» To be done:
Count how many lines of the records contain the string "link", treating uppercase and lowercase letters as distinct. Reply with the number alone.

* start Material supplied *

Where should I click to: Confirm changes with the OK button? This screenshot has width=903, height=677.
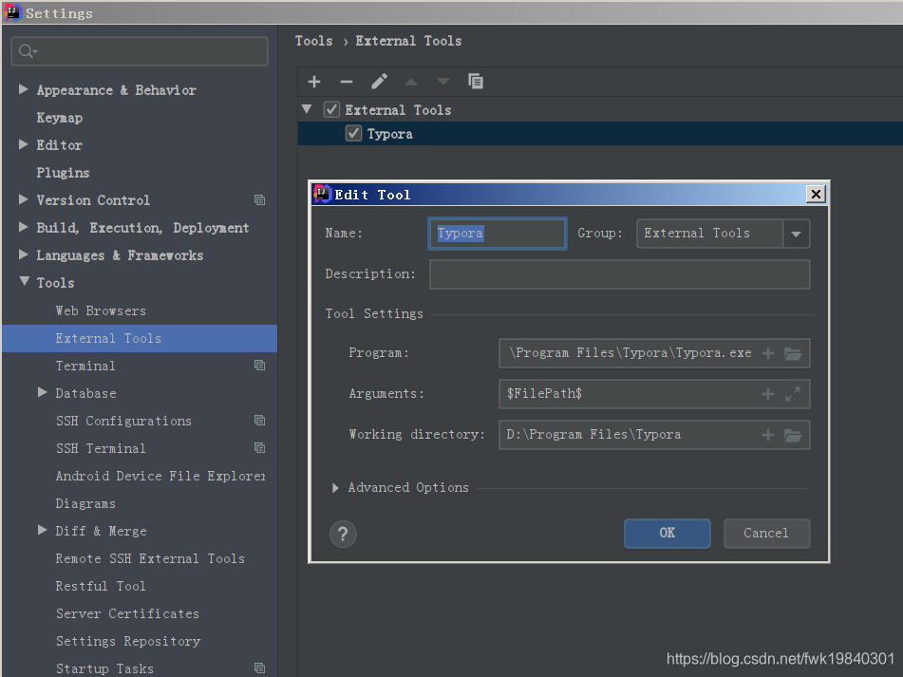coord(667,533)
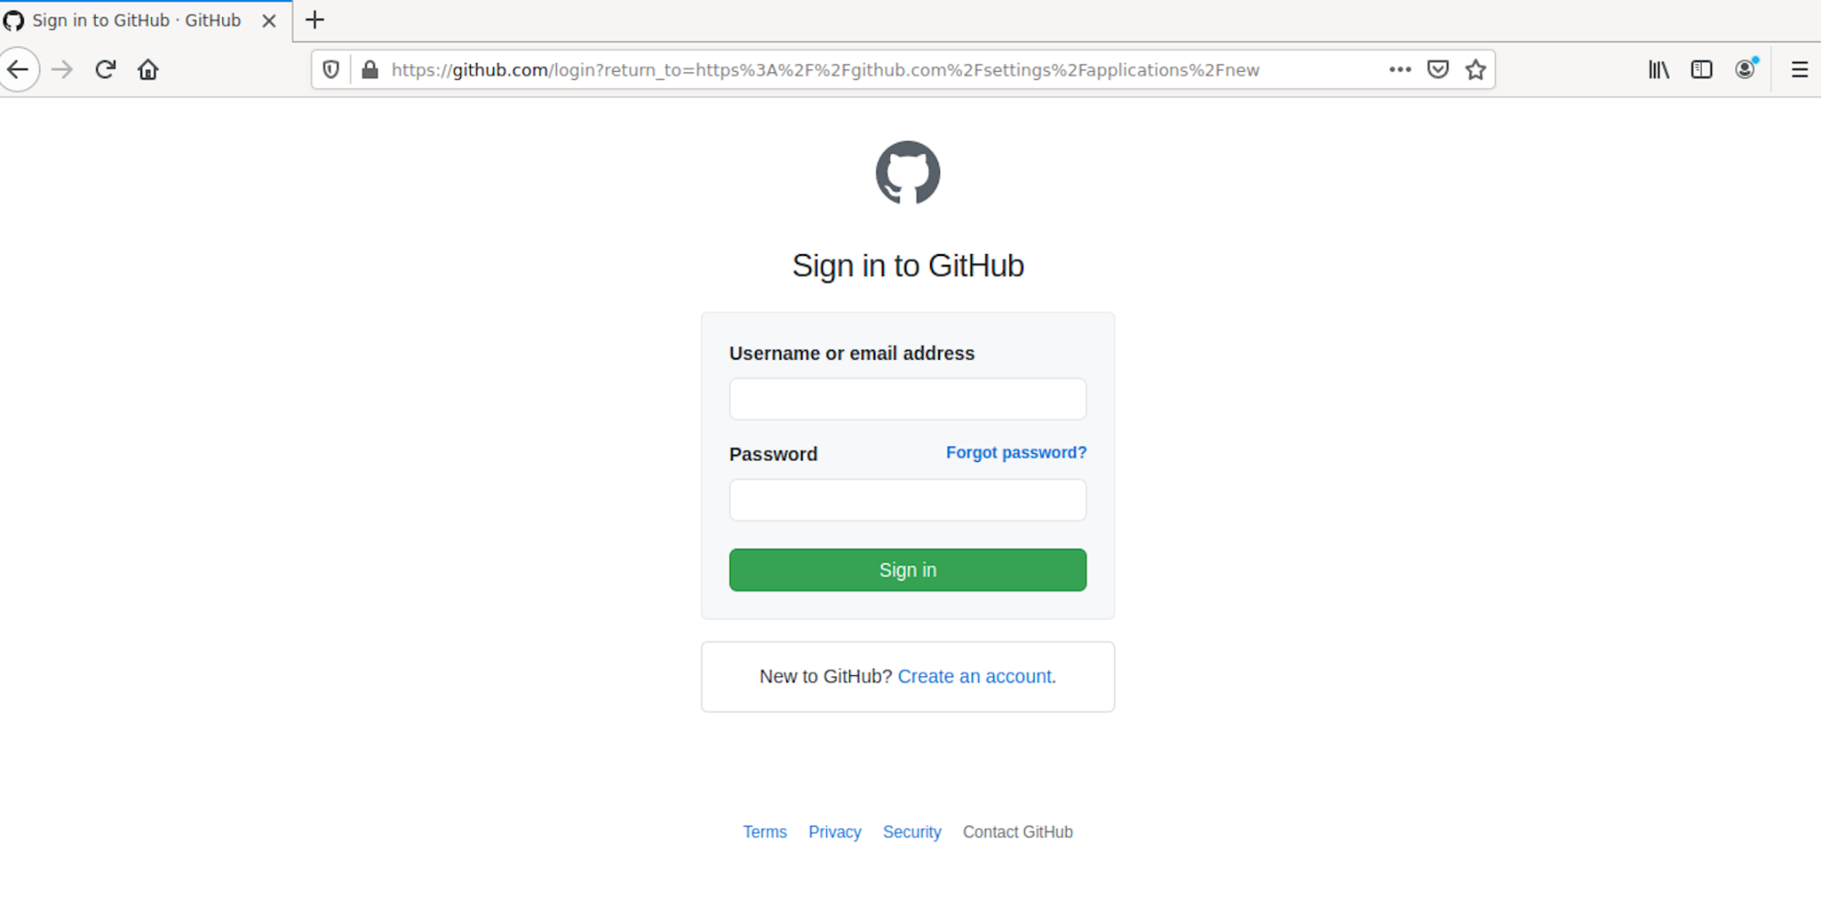
Task: Follow the Forgot password? link
Action: [x=1016, y=453]
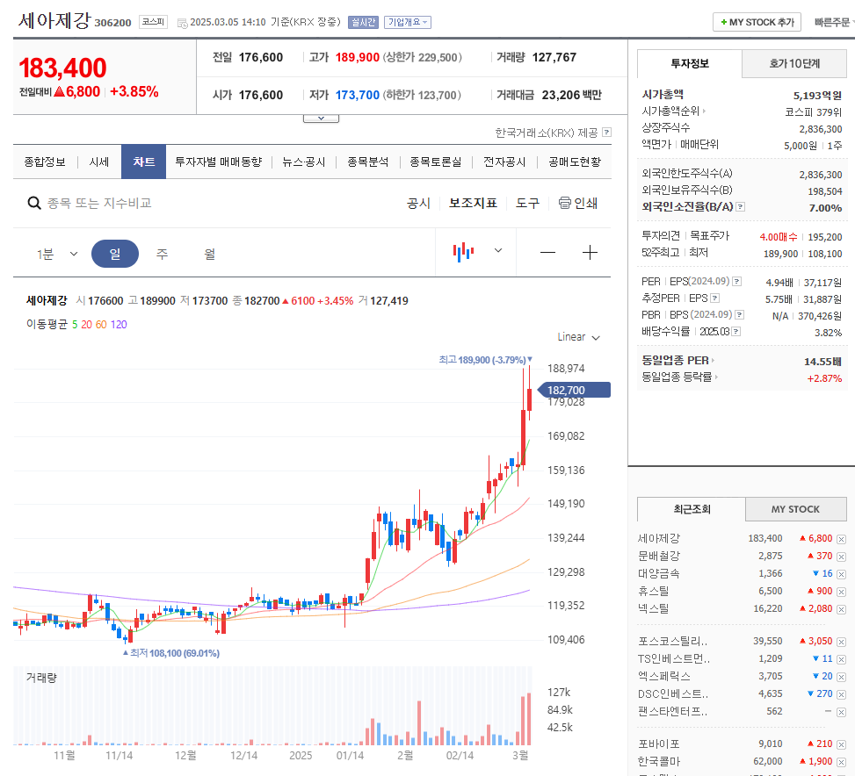Click the MY STOCK 추가 button
Image resolution: width=855 pixels, height=776 pixels.
point(756,21)
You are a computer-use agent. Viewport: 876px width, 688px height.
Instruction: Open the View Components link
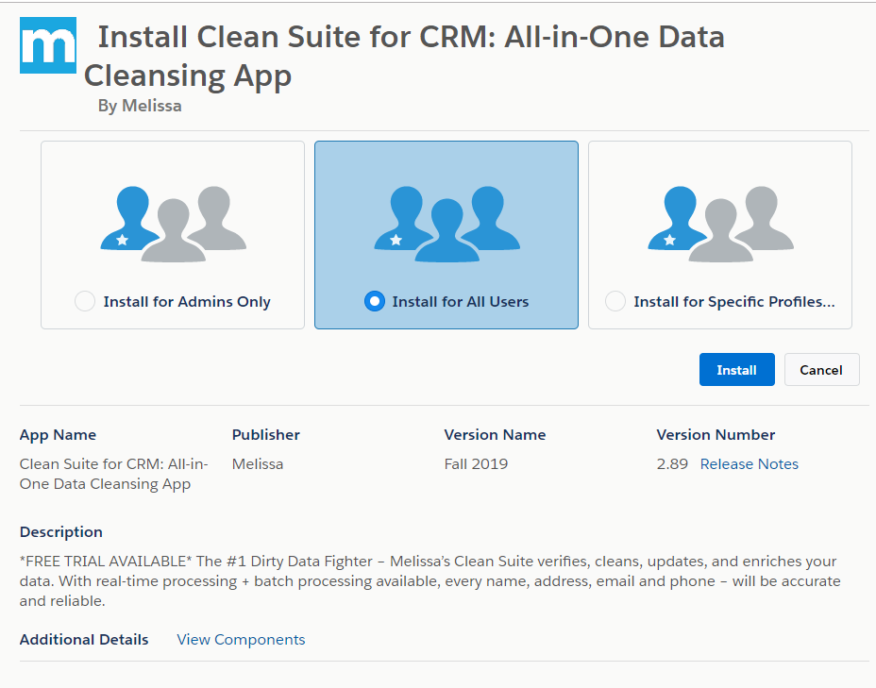pos(241,640)
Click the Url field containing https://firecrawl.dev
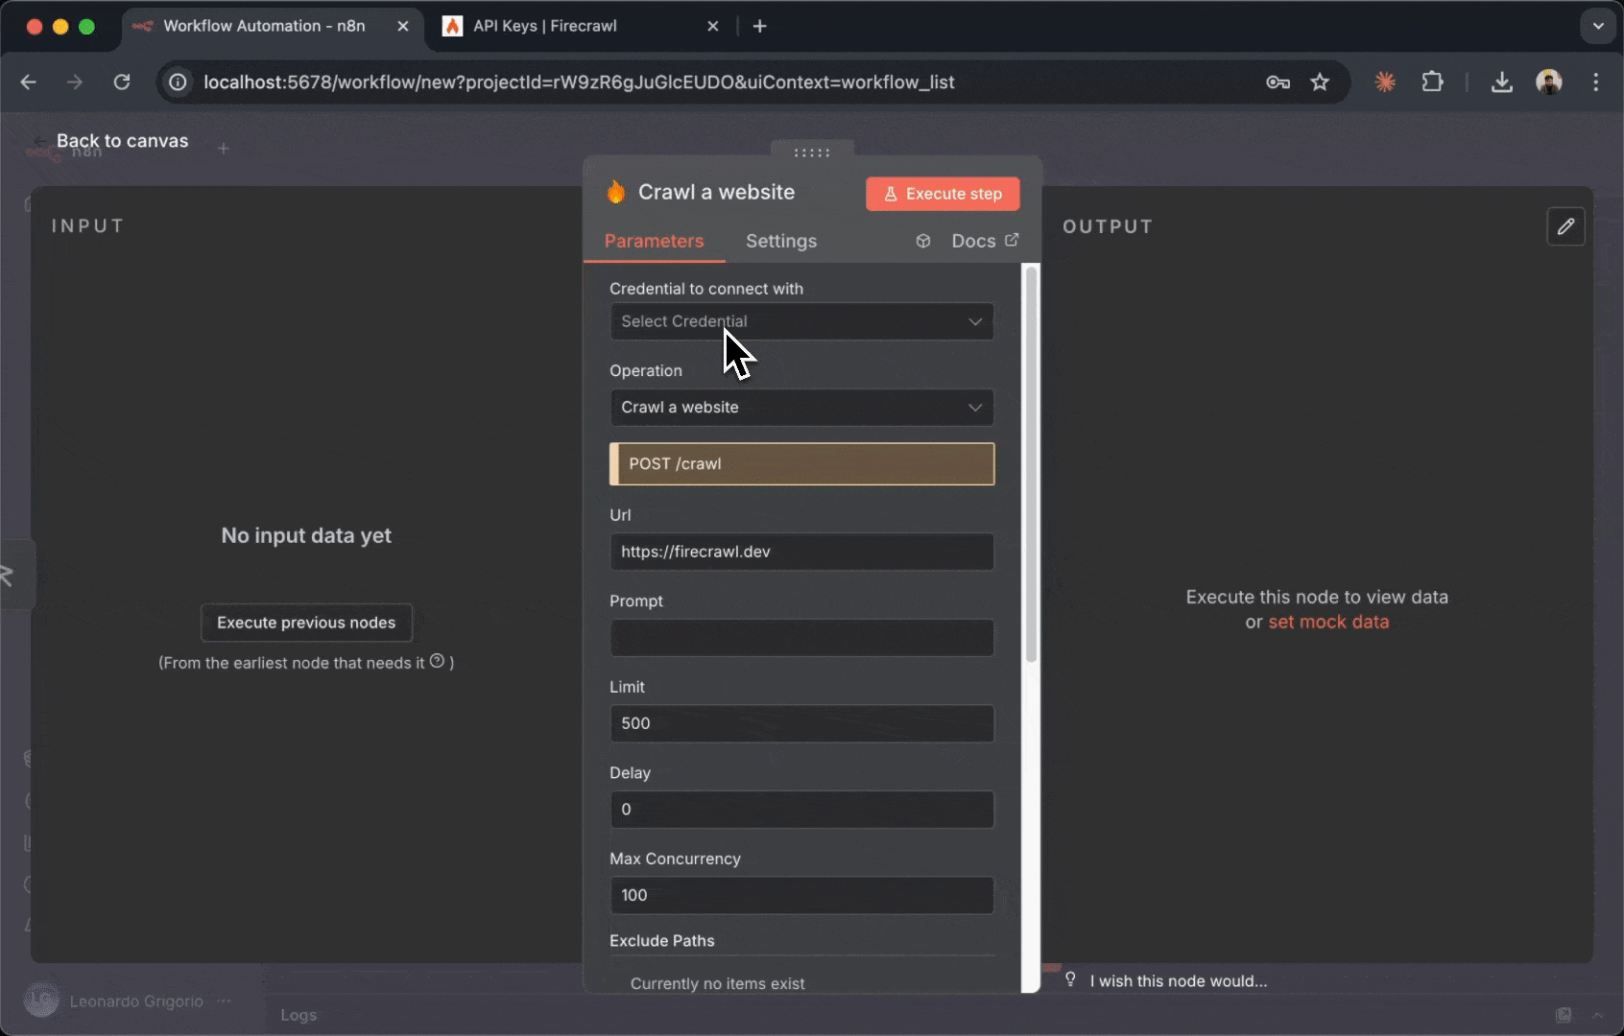The height and width of the screenshot is (1036, 1624). coord(801,552)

* end Material supplied *

» Reply to the exercise:
2